►

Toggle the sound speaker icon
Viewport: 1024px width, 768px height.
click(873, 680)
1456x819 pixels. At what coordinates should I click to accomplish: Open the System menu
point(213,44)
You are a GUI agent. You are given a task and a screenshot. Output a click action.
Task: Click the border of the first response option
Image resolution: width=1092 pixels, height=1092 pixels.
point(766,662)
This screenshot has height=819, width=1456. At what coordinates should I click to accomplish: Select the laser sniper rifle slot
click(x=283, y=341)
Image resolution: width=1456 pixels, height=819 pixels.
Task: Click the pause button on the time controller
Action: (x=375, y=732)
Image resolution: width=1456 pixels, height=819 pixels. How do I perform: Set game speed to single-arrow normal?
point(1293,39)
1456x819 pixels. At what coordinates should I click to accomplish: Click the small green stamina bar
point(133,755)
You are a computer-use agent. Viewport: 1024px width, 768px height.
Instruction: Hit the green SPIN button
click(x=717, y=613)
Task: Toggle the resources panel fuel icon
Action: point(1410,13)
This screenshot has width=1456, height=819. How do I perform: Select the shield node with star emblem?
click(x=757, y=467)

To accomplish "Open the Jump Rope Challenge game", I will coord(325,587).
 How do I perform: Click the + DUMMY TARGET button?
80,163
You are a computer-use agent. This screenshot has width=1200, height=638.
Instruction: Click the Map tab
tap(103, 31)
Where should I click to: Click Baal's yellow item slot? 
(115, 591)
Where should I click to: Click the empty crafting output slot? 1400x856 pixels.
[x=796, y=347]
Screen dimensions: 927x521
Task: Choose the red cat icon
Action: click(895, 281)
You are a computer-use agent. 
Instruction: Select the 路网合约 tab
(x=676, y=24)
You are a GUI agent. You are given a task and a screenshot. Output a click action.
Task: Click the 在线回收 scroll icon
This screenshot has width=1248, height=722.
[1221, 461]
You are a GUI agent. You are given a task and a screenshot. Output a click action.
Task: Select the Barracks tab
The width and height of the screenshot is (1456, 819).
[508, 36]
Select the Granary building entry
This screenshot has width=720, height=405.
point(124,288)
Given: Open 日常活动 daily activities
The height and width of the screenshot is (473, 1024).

◄

- _Exercise directions_: Rewrite the items between the lines holding "green stamina bar" and "Action: click(895, 281)", inclusive, swapping "Instruction" for "Command" and leaving everything else untouched.

- _Output_:
1456x819 pixels. At what coordinates should I click to accomplish: Click the small green stamina bar
point(133,755)
You are a computer-use agent. Viewport: 1024px width, 768px height.
Command: Hit the green SPIN button
click(x=717, y=613)
Task: Toggle the resources panel fuel icon
Action: point(1410,13)
This screenshot has width=1456, height=819. How do I perform: Select the shield node with star emblem?
click(x=757, y=467)

To accomplish "Open the Jump Rope Challenge game", I will coord(325,587).
 How do I perform: Click the + DUMMY TARGET button?
80,163
You are a computer-use agent. This screenshot has width=1200, height=638.
Command: Click the Map tab
tap(103, 31)
Where should I click to: Click Baal's yellow item slot? 
(115, 591)
Where should I click to: Click the empty crafting output slot? 1400x856 pixels.
[x=796, y=347]
Screen dimensions: 927x521
Task: Choose the red cat icon
Action: click(895, 281)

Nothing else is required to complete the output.